*** Begin section ***

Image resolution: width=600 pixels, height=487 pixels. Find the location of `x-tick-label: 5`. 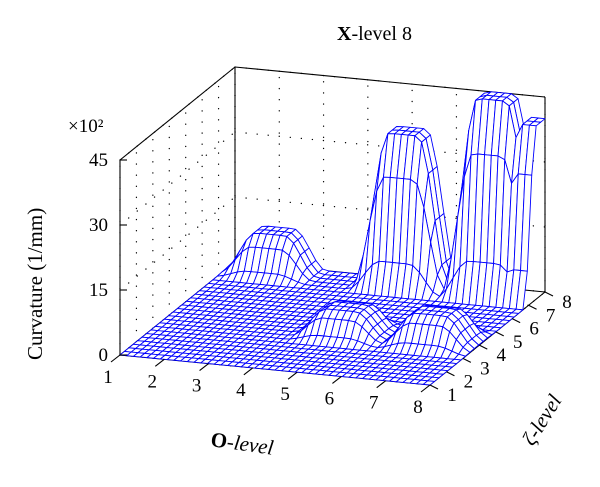

x-tick-label: 5 is located at coordinates (285, 394).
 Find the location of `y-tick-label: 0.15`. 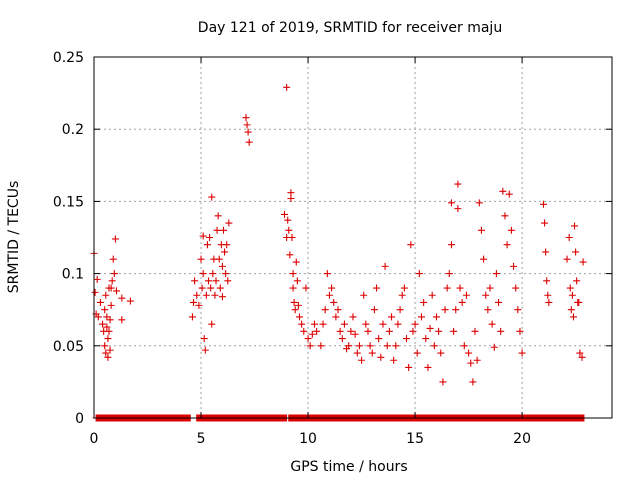

y-tick-label: 0.15 is located at coordinates (68, 202).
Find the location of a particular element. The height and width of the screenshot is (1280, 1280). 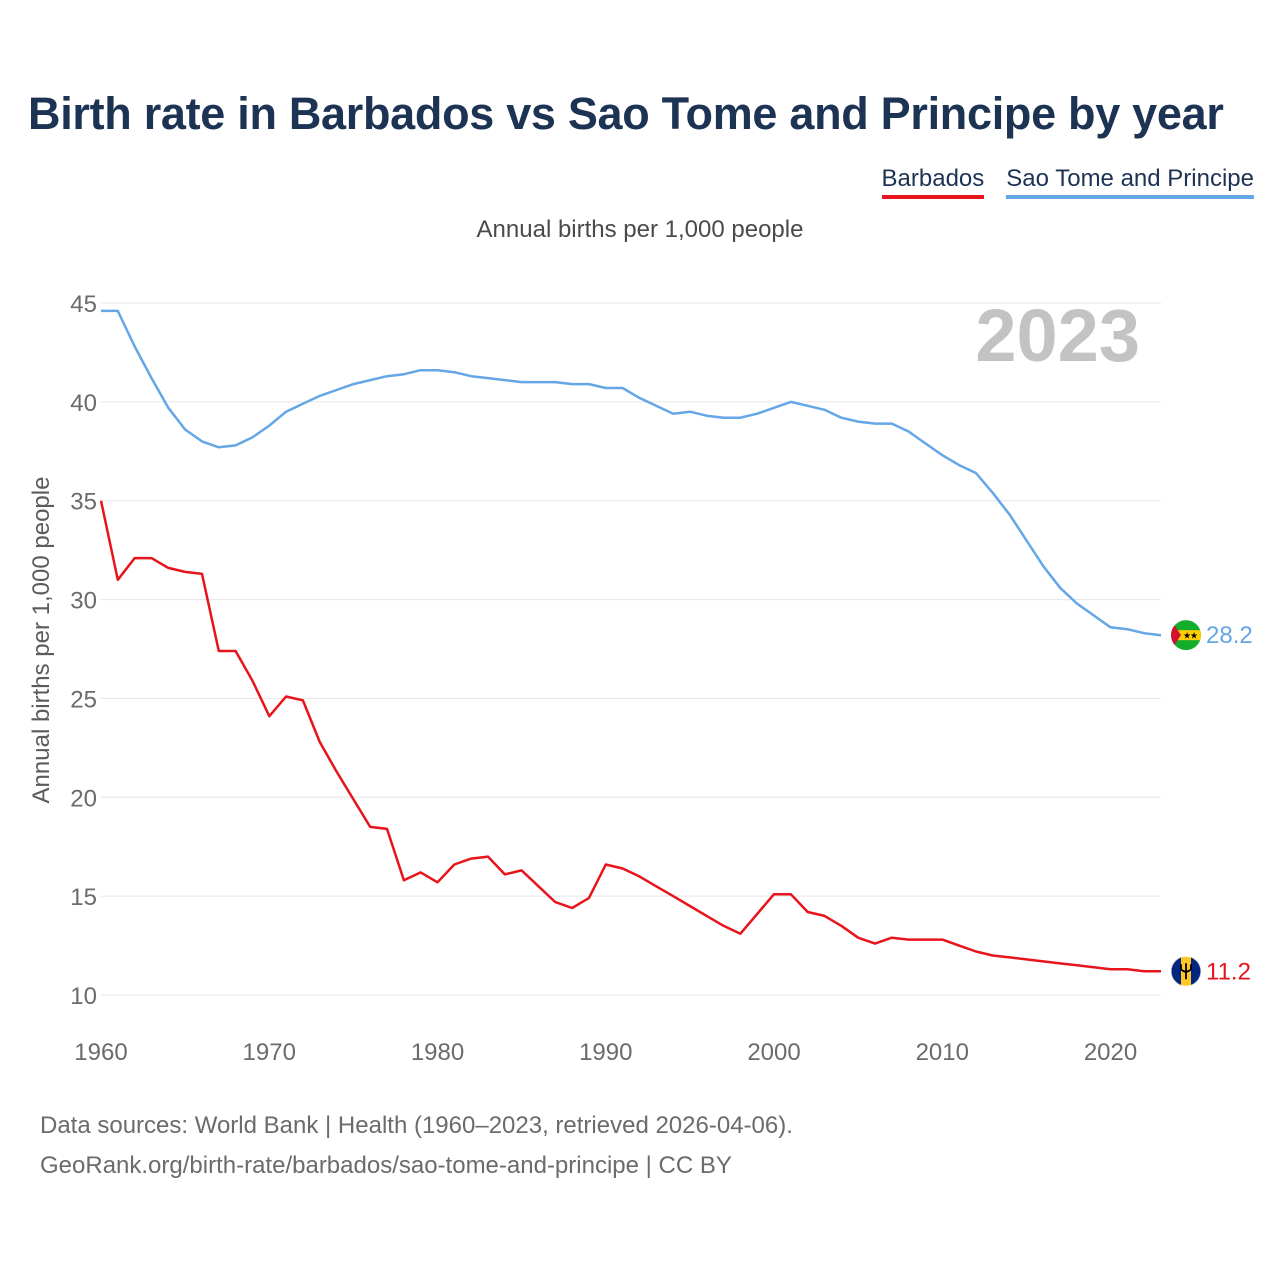

legend-item-barbados: Barbados is located at coordinates (933, 182).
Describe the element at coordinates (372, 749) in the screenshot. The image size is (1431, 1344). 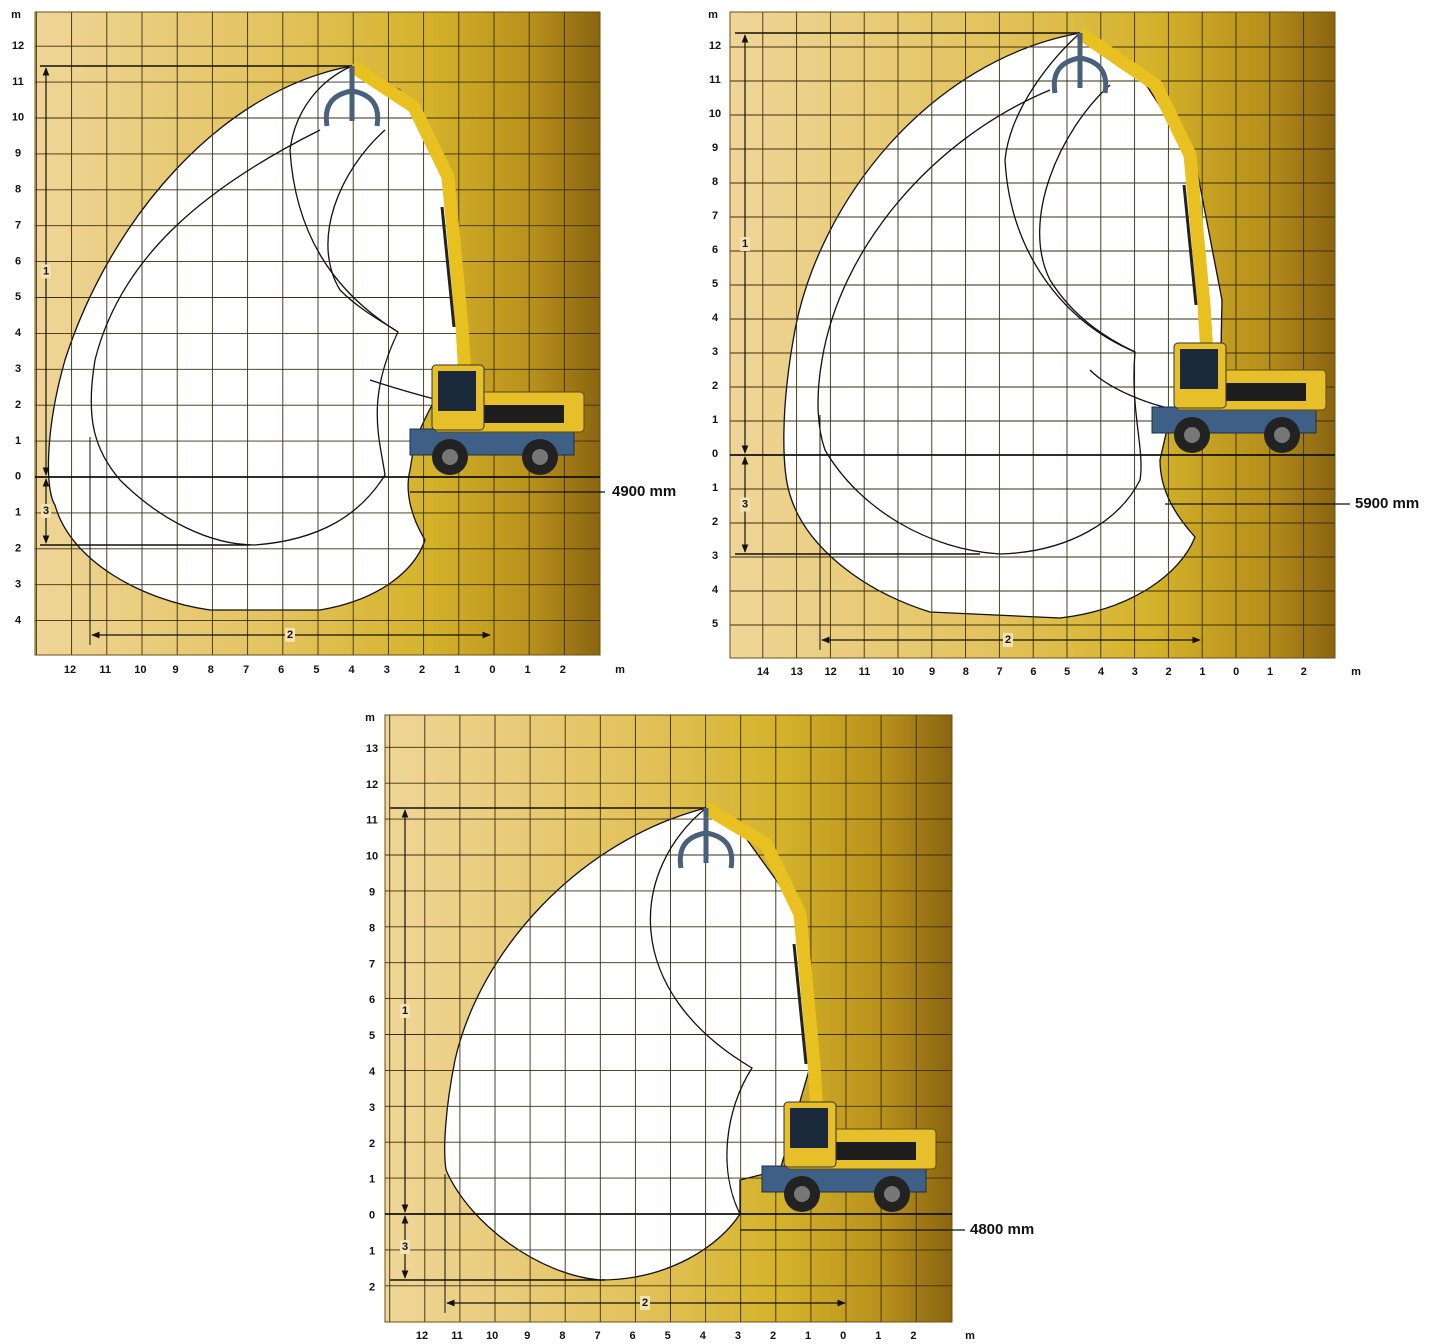
I see `y-axis-label: 13` at that location.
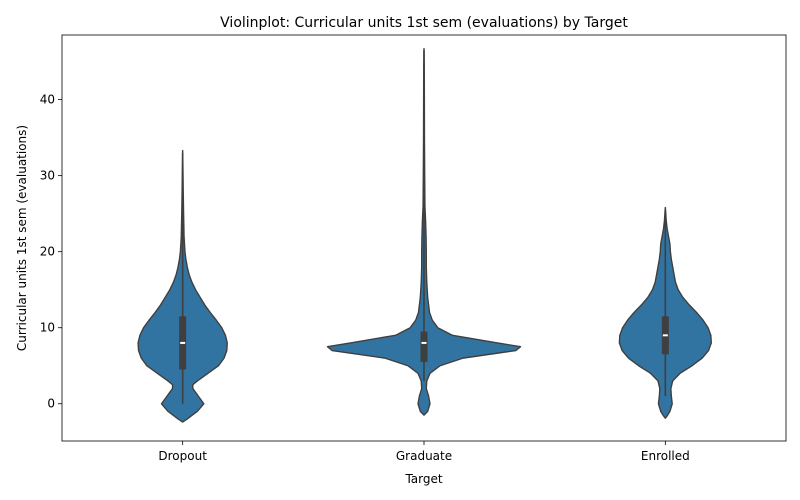 The height and width of the screenshot is (500, 800). I want to click on violin-iqr-box, so click(424, 346).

*** End section ***

▸ **TASK STATEMENT**: Rewrite all of the entries above, replacing "Find the location of" with "Locate" wherever it occurs and leaving everything else unchanged. Omit the pictures from your version.

▸ **RESULT FOR THIS TASK**:
Image resolution: width=600 pixels, height=487 pixels. Locate `x-tick-label: 5`. 

x-tick-label: 5 is located at coordinates (285, 394).
 Locate `y-tick-label: 0.15`. 

y-tick-label: 0.15 is located at coordinates (68, 202).
Locate a particular element. The height and width of the screenshot is (1280, 1280). 

legend-item-barbados: Barbados is located at coordinates (933, 182).
Describe the element at coordinates (372, 749) in the screenshot. The image size is (1431, 1344). 
I see `y-axis-label: 13` at that location.
 The height and width of the screenshot is (500, 800). I want to click on violin-iqr-box, so click(424, 346).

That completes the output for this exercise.